Thanisch (Ludwig Thanisch & Sohn), Chardonnay Zero, 2011, Mosel. In der Nase zunächst zarter Blütenduft, Eisbonbon und Litschi mit mehr Luft etwas Chardonnay-typischer: Birne, Haselnuss, Quitte, auch etwas blonder Tabak, ein bisschen Holz. Am Gaumen ist der Wein von mittlerem Volumen und angenehm cremiger Textur.
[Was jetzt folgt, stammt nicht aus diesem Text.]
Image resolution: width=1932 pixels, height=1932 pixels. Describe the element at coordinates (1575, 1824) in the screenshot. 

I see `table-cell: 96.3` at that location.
Der Chardonnay hat nur vierkommairgendwas Gramm Säure, wirkt aber viel knackiger, was daran liegen mag, dass er auch nur einskommanochwas Gramm Restzucker aufweist. Letztere wiederum mag man kaum glauben, weil der ,Zero‘ so viel süße Frucht präsentiert. Ein kleines Aromenfeuerwerk brennt er mit einem Tag Belüftung ab: Apfel, Birne Haselnuss, Marzipan, Butter, und sogar etwas Schokolade, eine kleine Spur Holz und Rauch. Im sehr langen Abgang macht sich eine schöne Mineralik breit. 13 % Alkohol sind stimmig für diesen Wein. Ich finde ihn sehr gelungen und vor allem originell.